La répartition optimale des biens existe-t-elle ? Notes de lecture de la revue "Pour la science" n° 381 de juillet 2009

, par attac92

Notes de lecture : Revue « Pour la science » N° 381 de juillet 2009

L’auteur de ces notes de lecture souhaite rester anonyme

Il ne s’agit pas d’un livre de sociologie ni de politique, pourtant il traite de façon magistrale de la question sociale n°1 : « la répartition optimale des biens existe-t-elle ? »
De plus, et pour le même prix, on a la démonstration (qu’un enfant peut suivre) que la loi du marché ne permet absolument pas d’obtenir une répartition optimale. Donc que le dogme sur lequel est fondée la doctrine ultralibérale est faux. C’est bien utile à savoir.

1) La répartition optimale existe-t-elle ?

Supposons 4 biens a, b, c et d avec 2 agents économiques A et B, pour lesquels on a les utilités (supposées mesurer la satisfaction que chaque bien procure à chaque agent) suivantes :
Agent A : a=10 b=10 c=3 d=1 Agent B : a=2 b=3 c=2 d=2

Par exemple si le bien "a" est une bouteille de vin et que B préfère la bière, pour lui l’utilité de cette bouteille de vin est de seulement 2 contre 10 pour A.

Il y a plusieurs façon de répartir les biens :

« Utilitariste » qui maximise la somme des utilités :
Agent A : a+b+c (soit 10+10+3=23)
Agent B : d (soit 2)
Total : 25

« Egalitariste » qui maximise l’utilité du moins bien servi :
Agent A : a (soit 10)
Agent B : b+c+d (soit 3+2+2=7)
Résultat : 7 (à noter que A ne peut être privé de tout sinon le résultat serait 0)

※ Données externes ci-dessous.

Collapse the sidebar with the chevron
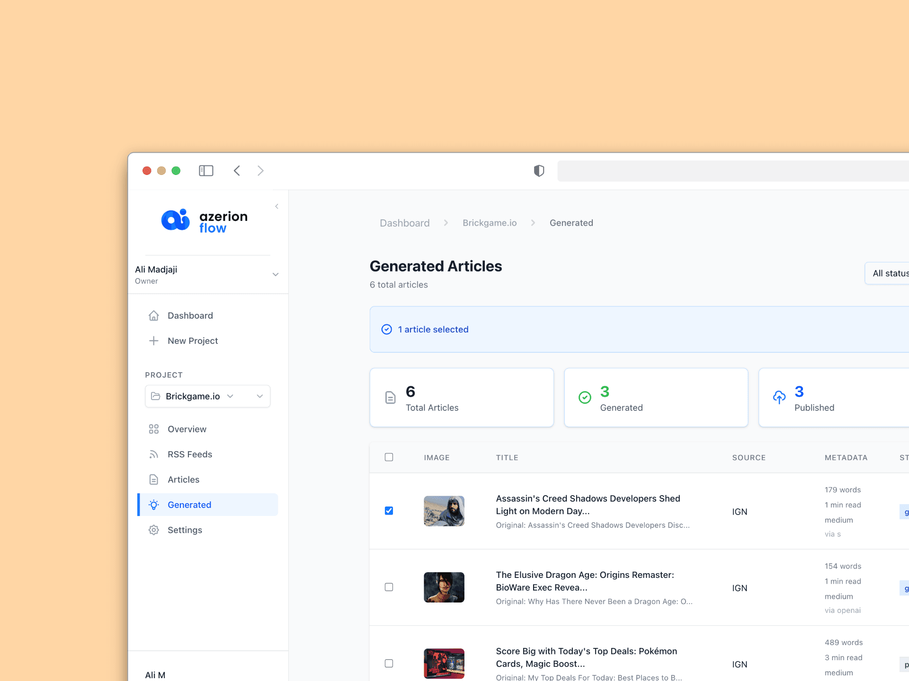This screenshot has width=909, height=681. click(x=276, y=207)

« Elitiste » qui maximise l’utilié du mieux servi (pour ce faire le petit est privé de tout) :
Agent A : a+b+c+d (soit 10+10+3+1=24)
Agent B : rien
Résultat : 24

« Nashien » qui maximise le produit entre les utilités du mieux servi et du moins bien servi :
Agent A : a+b (soit 10+10=20)
Agent B : c+d (soit 2+2=4)
Résultat : 20x4=80

A noter que cette répartition réalise une sorte d’idéal « social démocrate » puisque le bien du « petit » a une importance relative forte (elle ne peut tomber à zéro) qui n’empêche cependant pas le « gros » de s’empiffrer largement (en valeur absolue).
On a déjà 4 sortes d’ « intérêt général ». Et ce n’est pas l’arithmétique qui va nous désigner le meilleur. Il s’agit bien d’un choix politique.

2) Maintenant venons-en au marché, censé nous amener à l’optimum. Pour ce faire, supposons les agents économiques rationnels, ce qui se traduit par le fait qu’ils vont échanger leurs biens dès qu’ils y trouvent un double avantage (l’utilité augmente pour chacun).

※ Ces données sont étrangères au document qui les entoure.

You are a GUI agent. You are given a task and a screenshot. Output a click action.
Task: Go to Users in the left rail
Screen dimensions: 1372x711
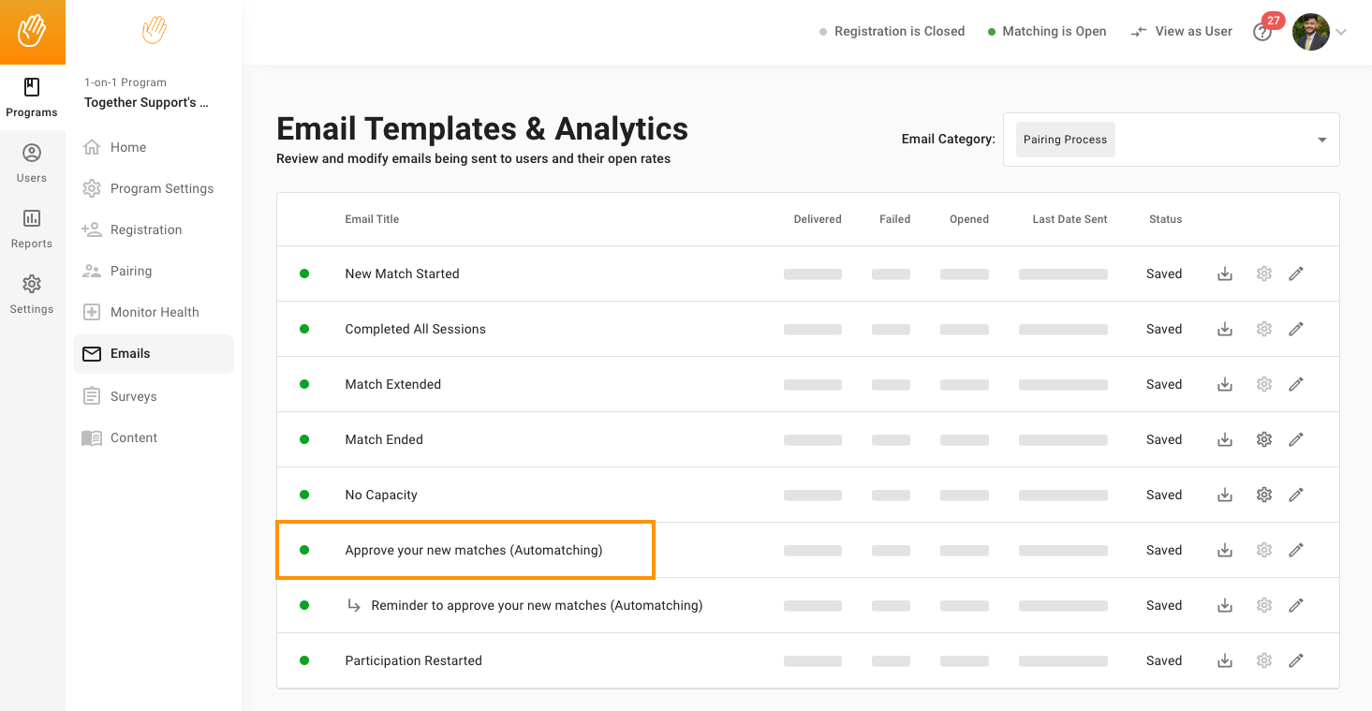pyautogui.click(x=32, y=163)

On est obligé de compliquer un peu l’exemple, soit 5 biens (a,b,c,d,e,f) et 3 agents (A,B,C) avec les utilités suivantes :

A : a=1 b=2 c=3 d=9 e=1 f=1
B : a=2 b=1 c=1 d=2 e=3 f=5
C : a=3 b=1 c=1 d=10 e=5 f=3

Supposons l’état initial (avant l’ouverture du marché) suivant :

A : a+d (soit 1+9 = 10)
B : b+e (soit 1+3 = 4)
C : c+f (soit 1+3 = 4)
La somme des utilités est : 18

Supposons que A et B se rencontrent en premier, ils procèdent à l’échange des biens a et b :

A : b+d (soit 2+9 = 11)
B : a+e (soit 2+3 = 5)
C : c+f (soit 1+3 = 4)
A gagne 1, B gagne 1, la somme des utilités passe à 20

Puis B et C se rencontrent, il procèdent à l’échange des biens e et f :
A : b+d (soit 2+9=11)
B : a+f (soit 2+5=7)
C : c+e (soit 1+5=6)
B gagne 2, C gagne 2, la somme des utilités passe à 24
Après quoi il n’y a plus d’échanges gagnant-gagnant possible dans ce scénario, le marché peut fermer.

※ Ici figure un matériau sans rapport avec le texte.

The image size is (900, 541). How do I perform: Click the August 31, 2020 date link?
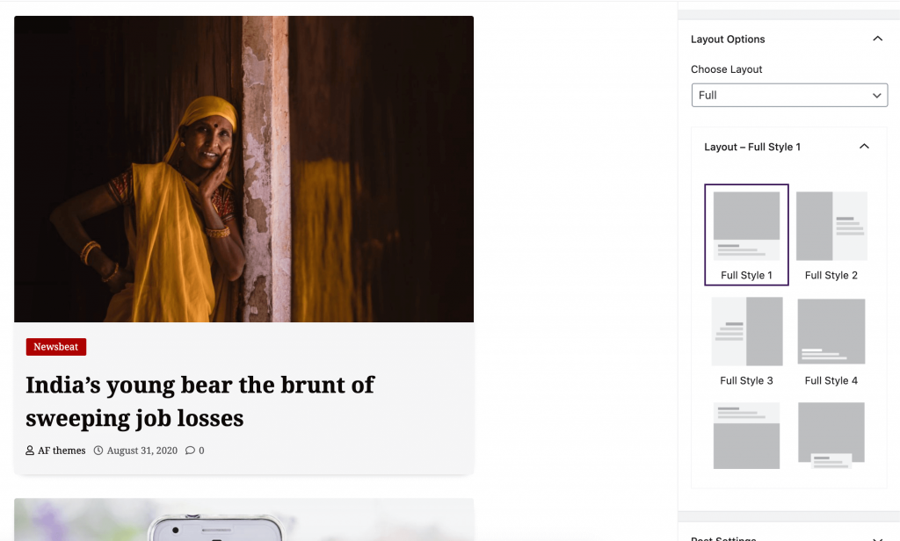[x=142, y=451]
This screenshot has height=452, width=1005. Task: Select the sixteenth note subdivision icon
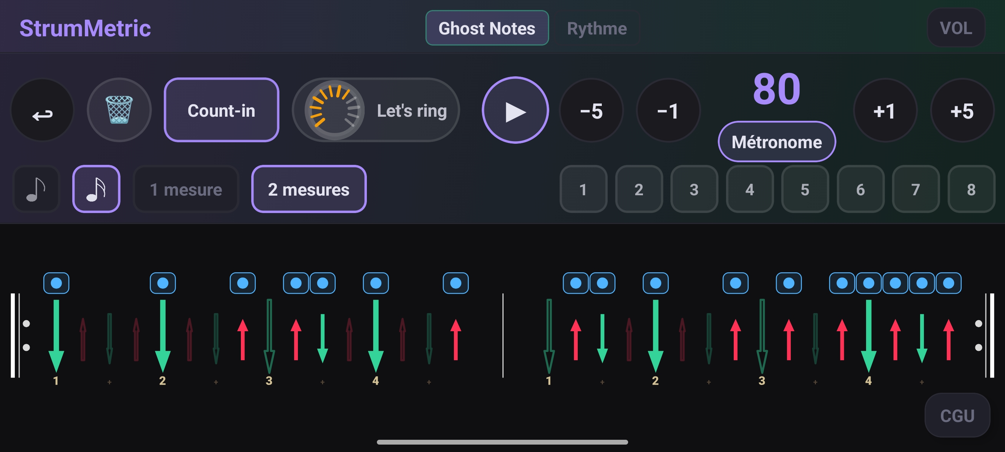(x=96, y=189)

Supposons maintenant que (tout à fait par hasard) B rencontre d’abord C, ils procèdent à l’échange de e et f :

A : a+d (soit 1+9=10)
B : b+f (soit 1+5=6)
C : c+e (soit 1+5=6)
B gagne 2, C gagne 2, la somme des utilités passe à 22

Puis C rencontre A, ils procèdent donc à l’échange de a et c

A : c+d (soit 3+9=12)
B : b+f (soit 1+5=6)
C : a+e (soit 3+5=8)
A gagne 2 et B gagne 2, la somme des utilités passe à 26
Après quoi il n’y a plus d’échanges gagnant-gagnant possible dans ce scénario, le marché peut fermer.

On constate que les résultats des deux scénarios (qui ne diffèrent que par l’ordre des rencontres hasardeuses) ne donnent pas le même résultat (24 ou 26), et que la répartition qui maximiserait la somme des utilités (qui serait de 28 dans cet exemple) ne peut pas être obtenue en laissant « jouer » les lois du marché. Pour arriver à l’optimum « utilitariste » (si tant est que ce soit l’intérêt général) il faudrait, pour débloquer le marché, qu’un acteur accepte de se sacrifier par un échange défavorable, ce qui ne fait évidemment pas partie des hypothèses du pur marché.
L’infaillibilité de la « main invisible » est donc une imposture.

Commentaire personnel : Rassurons nous, le pur marché n’existe pas de toute façon dans la réalité, laquelle est régie par des rapports de force (tels que l’asymétrie des informations disponibles) qui conduisent bien près de l’équilibre « élitiste ». Une récente enquête a montré que 60% des échanges effectués à la Bourse de Londres sont liés à des délits d’initiés.